WORK TASK: Pictures aside, each entry has to be returned exactly as it stands.

DATA FOR THIS EXERCISE:
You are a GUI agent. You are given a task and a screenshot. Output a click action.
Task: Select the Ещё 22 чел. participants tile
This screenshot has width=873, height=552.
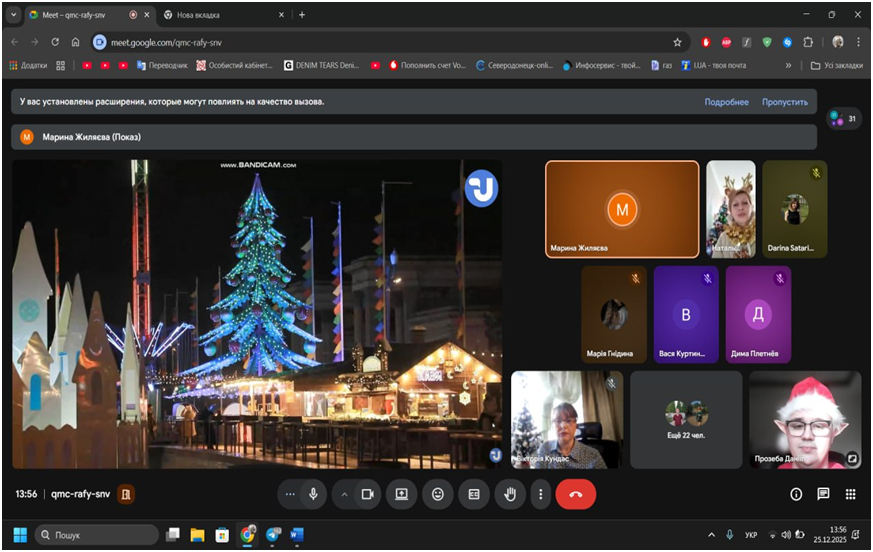tap(686, 419)
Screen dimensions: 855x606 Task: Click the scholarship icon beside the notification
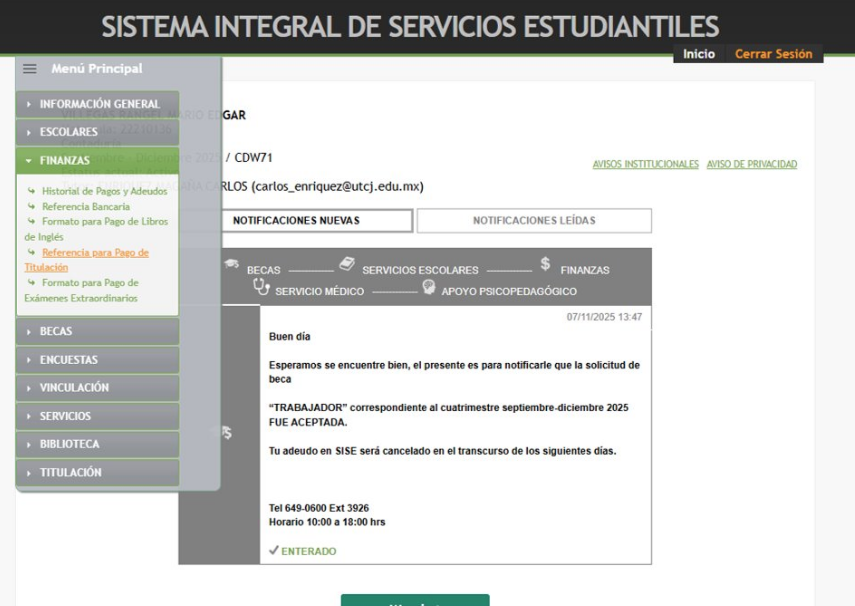pyautogui.click(x=226, y=432)
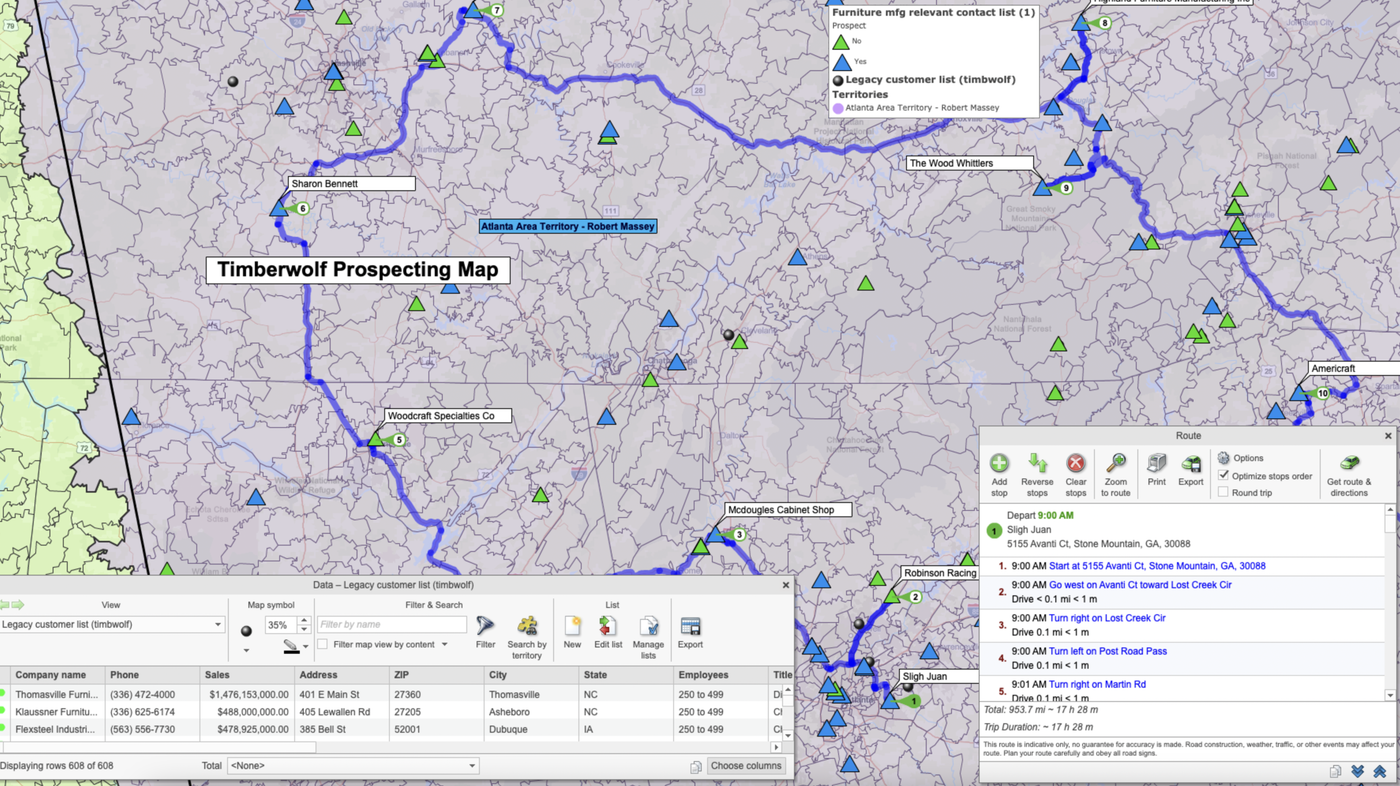
Task: Open the Total <None> dropdown
Action: 352,765
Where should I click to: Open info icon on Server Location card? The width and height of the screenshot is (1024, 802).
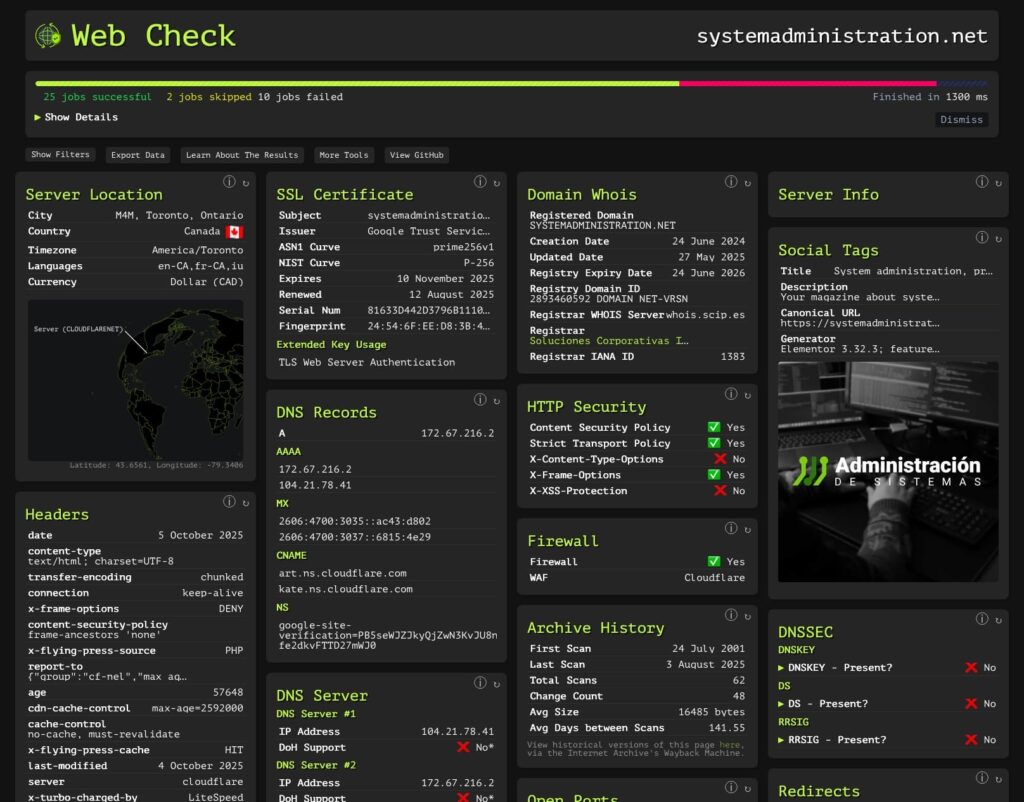point(229,182)
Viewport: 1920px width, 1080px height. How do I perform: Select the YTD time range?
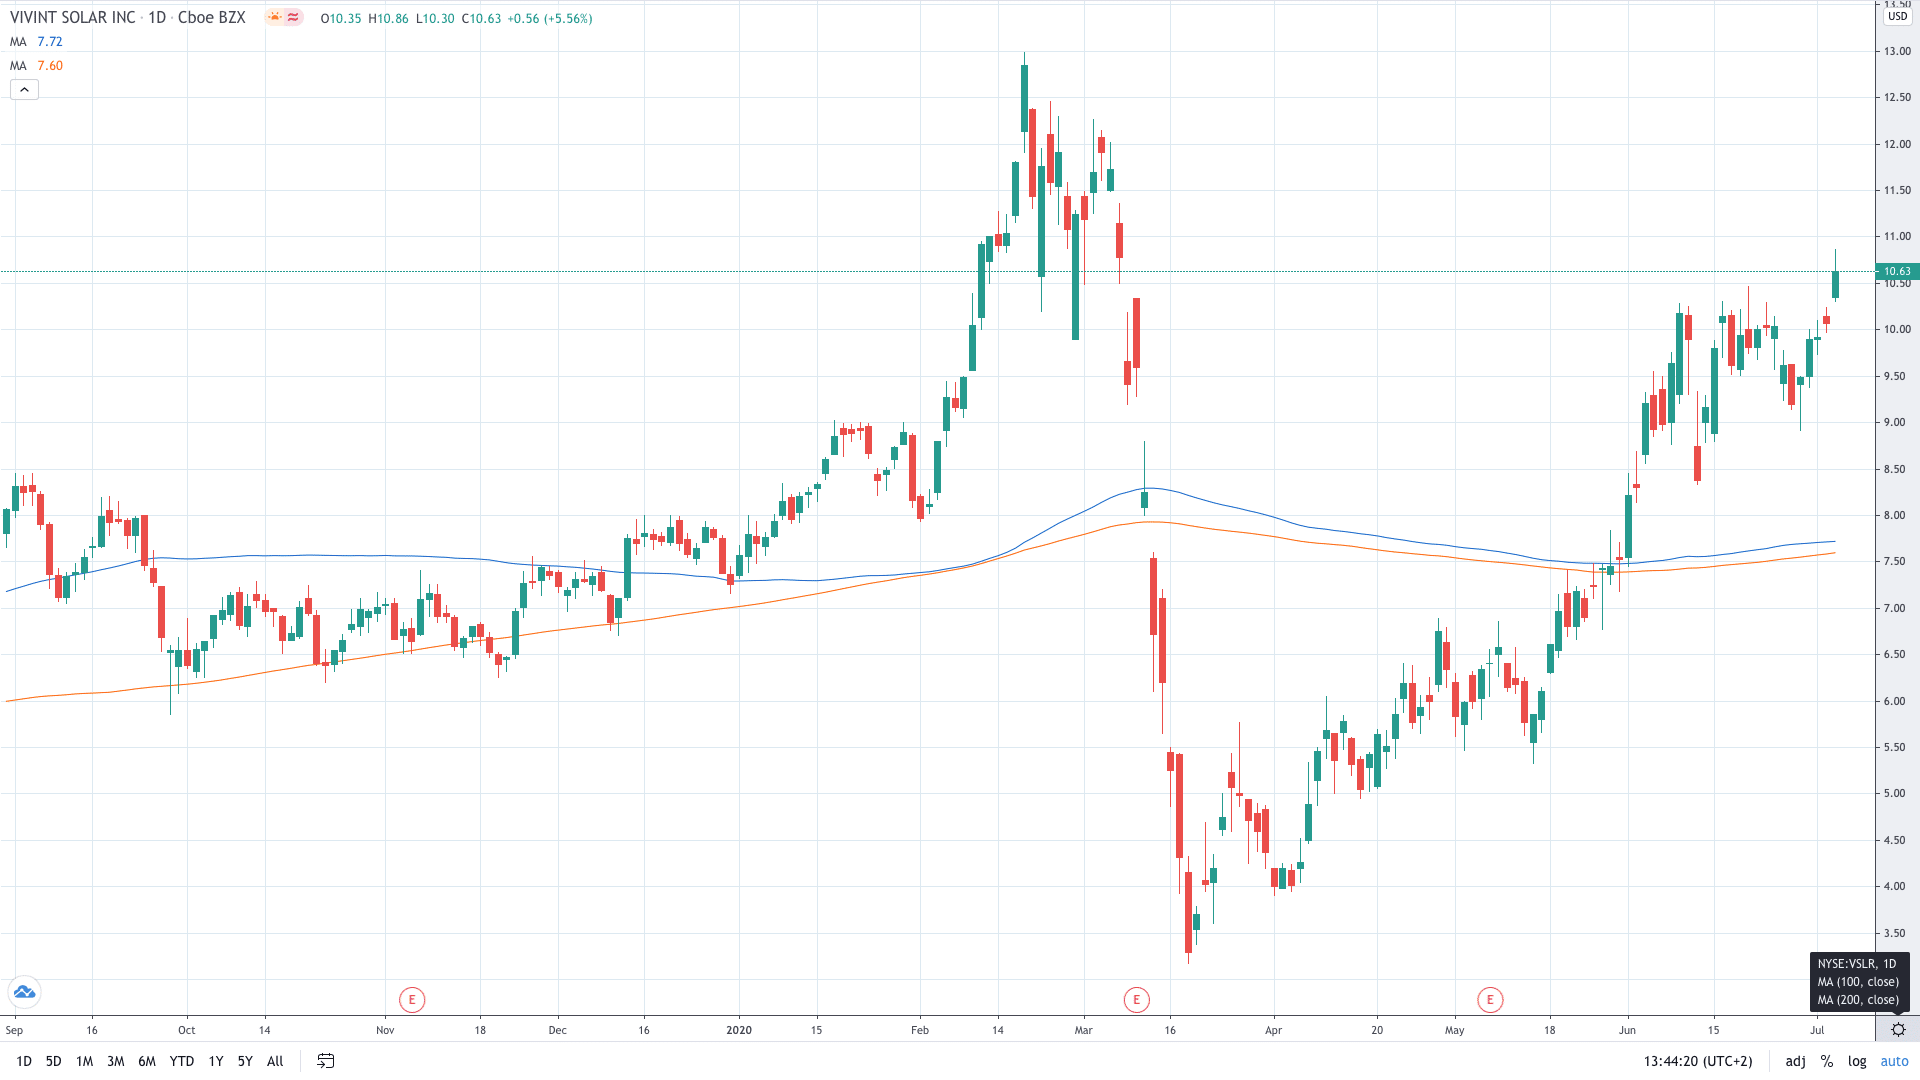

ANSWER BOX:
You are a GUI agent. You are given a task and a screenshot. Output a click action.
Task: Select the Ещё 22 чел. participants tile
This screenshot has width=873, height=552.
tap(686, 419)
Screen dimensions: 855x606 Task: Click the scholarship icon beside the notification
pyautogui.click(x=226, y=432)
Task: Open the Total <None> dropdown
Action: 352,765
Where should I click to: Open info icon on Server Location card? The width and height of the screenshot is (1024, 802).
point(229,182)
Viewport: 1920px width, 1080px height. How do I perform: Select the YTD time range?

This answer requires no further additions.